The rise in mental diseases affects the average teen

Stress is becoming too common among the teenage mind


Photo courtesy of Pixabay via Creative Commons

Emma Swain and Valiyah Henry

The pre SATs have passed and midterms are on the horizon which means stress levels are rising. Research has proven that high levels of stress have been known to cause mental diseases, such as depression and anxiety, and also kill brain cells. The body releases cortisol and adrenaline hormones that increases pounding of the heart, muscle tension, and blood pressure. Stress and mental diseases are becoming more common to a teenager’s life.  

Freshmen Olivia Skinner explains how stress impacts her daily routine, “Stress is a daily struggle for me because it prohibits me from doing many activities. I am constantly under pressure due to my stress and it is emotionally draining. School makes me stress 24/7 and thoughts of school take up the majority of my mind.”

Increase levels of the cortisol hormone have been found to kill brain cells. It can also lead to chronic stress which ages the undeveloped brains of children. Many teenagers who deal with constant stress experience anxiety and/or depression throughout their daily lives. Depression and/or anxiety affects more than 3 million people a year and those are just the people who turn towards help.

Studies have been showing an increase in mental diseases over the years. In fact, according to the American Psychological Association, teenagers are experiencing more anxiety than a child mental patient in the 1950’s. Research from Nuffield Foundation also concludes that in the last 30-40 years there has been a considerably great amount of increase in anxiety. They report that the amount of boys ages 15 to 16 who feel anxious or depressed rises from 1 in 30 to 2 in 30 as well as the number of girls ages 15 to 16 rising from 1 in 10 to 2 in 10.

Another effect of mental diseases is suicide. Not all who are dealing with mental illnesses resort to suicide, but it has been a common action among teens. National Center for Health and Statistics reports that suicide rates for girls ages 15 to 19 has doubled between 2007 and 2015.

Tom Simon, an associate director for science in the division of violence protection at the US Centers for Disease Control and Prevention, said, “This data shows that between 2007 and 2015, there is a substantial increase for both young males and young females.” He further concludes that, “For young males, there was a 31% increase in suicide rates, and for young females, the suicide rate doubled.”

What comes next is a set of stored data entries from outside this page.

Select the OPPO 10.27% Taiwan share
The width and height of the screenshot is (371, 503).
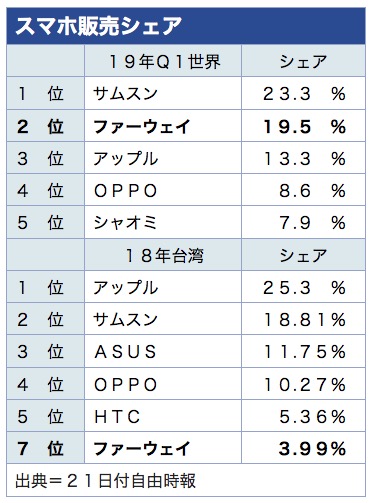(303, 384)
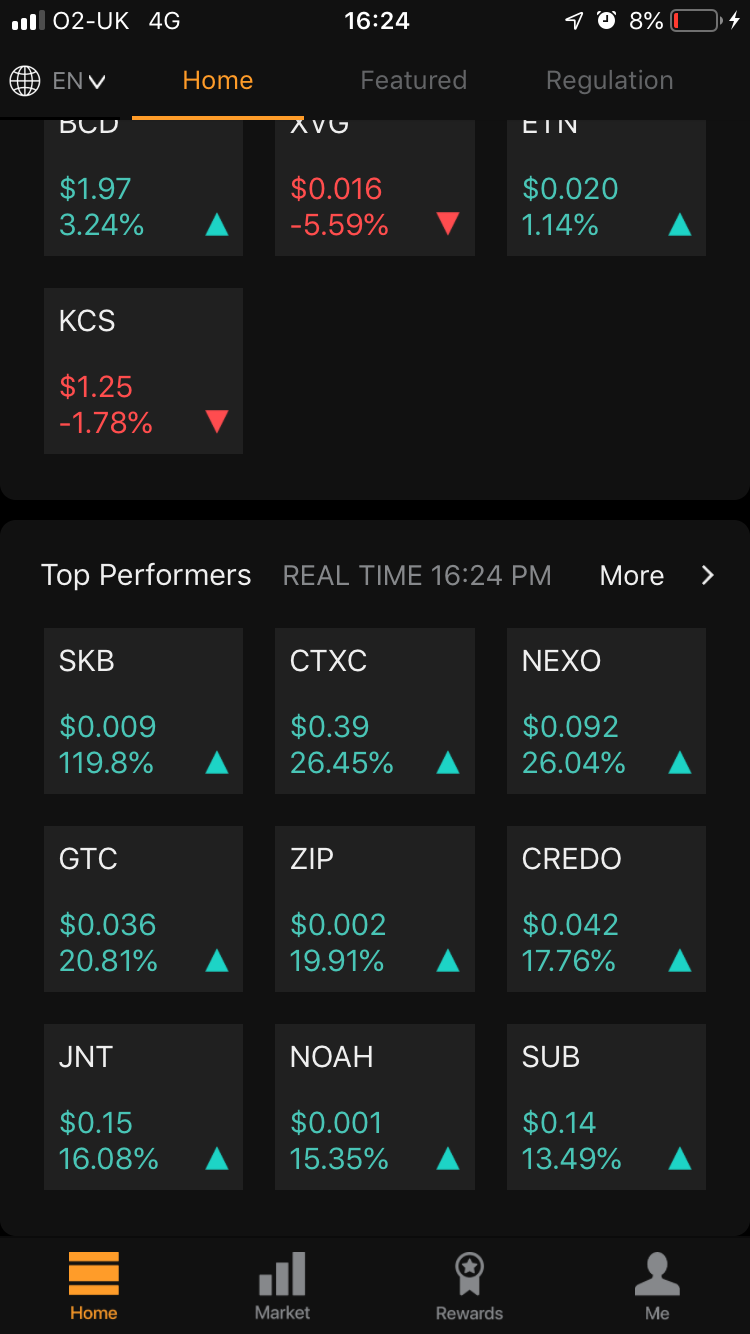Tap the red down arrow on XVG
This screenshot has height=1334, width=750.
click(x=448, y=224)
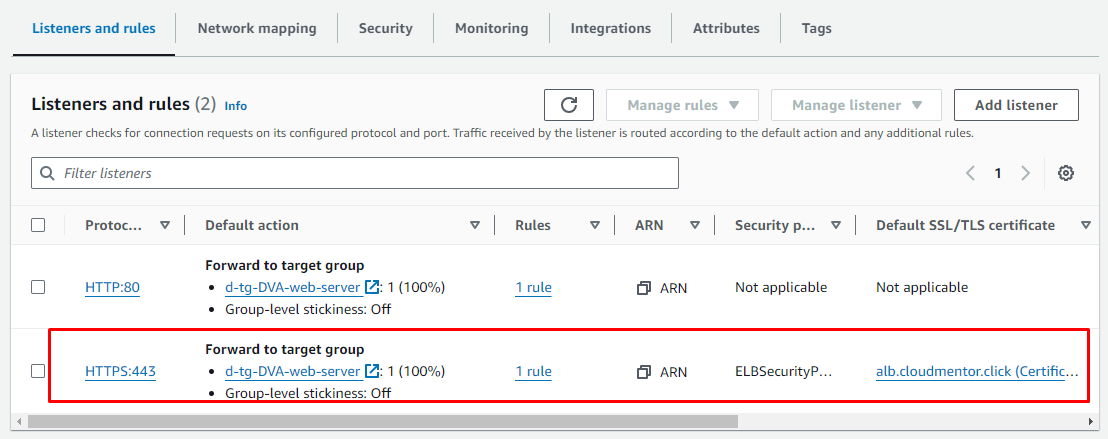
Task: Open the alb.cloudmentor.click certificate link
Action: pyautogui.click(x=976, y=372)
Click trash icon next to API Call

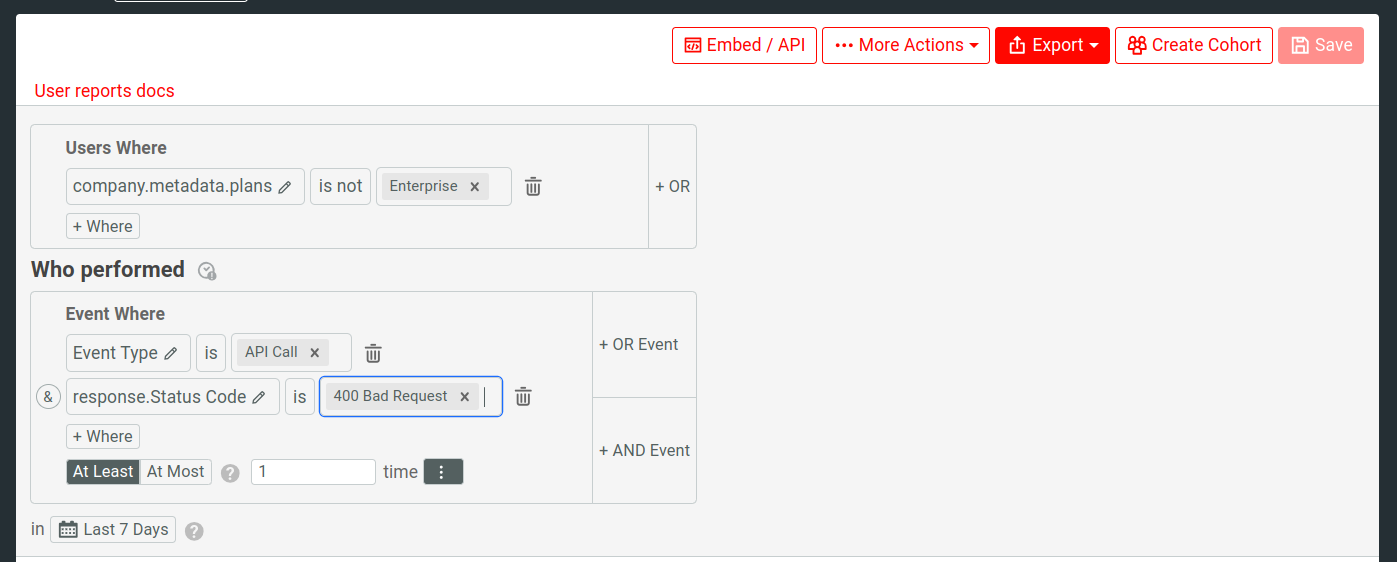coord(373,353)
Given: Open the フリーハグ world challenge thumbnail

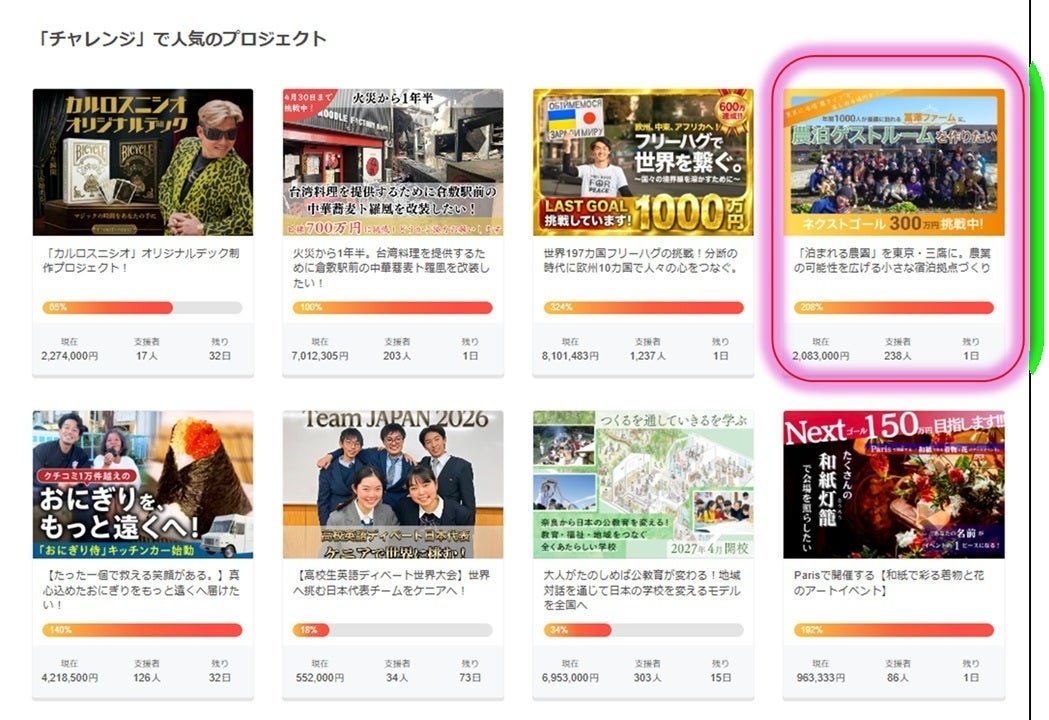Looking at the screenshot, I should 643,162.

For many seniors, it is difficult to remain calm with SATs lurking around them. Their college careers depend on if they get a good enough score on a single test. For other students, it is the stress of midterms that seems to be making the anxiety levels rise. They worry about getting a good grade to maintain a perfect GPA.

Senior Angel Raines talks about her constant anxiety about her future, “I am stressing about getting a high enough SAT score and getting accepted into a college.”

For teens these days, it seems that they are not only use to the constant stress and pressure, but the feeling of anxiety and depression as well. The major increase in suicide rates and mental disorders over the years is not normal. If the stress among teens does not decrease, then there may be a new rise of health problems for this generation.